Wednesday, November 3, 2010


Having pulled off a very big win in the House of Representatives and substantially reduced the Democrats’ majority in the Senate, Republicans are now faced with deciding just what strategy to adopt towards health care reform.

GOP leaders are already promising a bill to repeal reform early in the new session, but with the Senate and the White House in Democratic hands, this is political posturing. Almost certainly there will be a repeal bill offered, and the odds are that it will pass the House, only to die or be vetoed in the following weeks. Given the huge amount of public confusion about the contents of the Affordable Care Act, much of it created by commentators on the right, the best guess is that the Republican bill will be a simple one, intended just to roll back most ACA provisions. The real objective, however, given its certain fate, will be to reemphasize how out of touch Democrats are with the “will of the people.”

More realistically, Republicans will then turn to their alternative strategy, of trying to starve reform of funding by voting against the budget. This is a risky strategy, as Newt Gingrich discovered in the time of the Clinton administration, but with Democrats having just a half-dozen majority in the Senate, it could be one that forces some compromises by the Democrats.

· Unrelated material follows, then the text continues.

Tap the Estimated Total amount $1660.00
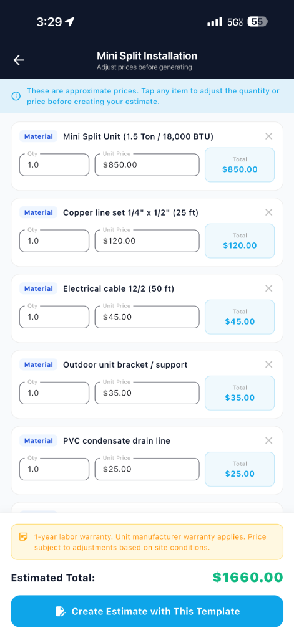The image size is (294, 638). 248,578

What might such compromises look like? It may be too late for the much-debated medical loss provision to be eliminated, although many Dems would surely be glad to offer this embarrassment up as a sacrifice. Medicare changes are an obvious area, since the program is dependent on the federal budget. Insurance exchanges could also be a victim, perhaps being reduced to a series of demonstrations, for example only in states where governors are actually eager to put them in place. Given the Tea Partiers’ emphasis on slashing expenditures, some of the subsidies and credits in ACA may also see some cutbacks, although neither party’s leaders will want to be accused of taking away individuals’ entitlements. There may also be a few areas, like the opt-out provision for lower-income group plan enrollees, that would simplify ACA without significantly generating political opposition on either side of the aisle. One last possibility, given the Democrats’ small Senate majority, is a revival of some of the features of last year’s bi-partisan Wyden-Bennett bill, like changing the tax treatment of employer premium payments, although the tempting threat to union negotiating power may not be enough to offset other employee and employer concerns.

One area where a compromise will not happen is the individual mandate. The White House will not give on something so fundamental to universal coverage—or so necessary to spread insurance risk and premium dollars—while many Republicans may feel confident that the Supreme Court will find it unconstitutional and be willing to wait for that ruling.

Finally, it’s also possible that Republicans may really not worry too much about repealing reform. With the majority of state houses in GOP hands, and given the inherent difficulties of implementing insurance exchanges and expanding Medicaid, there may be political advantages to waiting for the inevitable problems to start to become apparent in the fall of 2012, just in time for the next presidential election.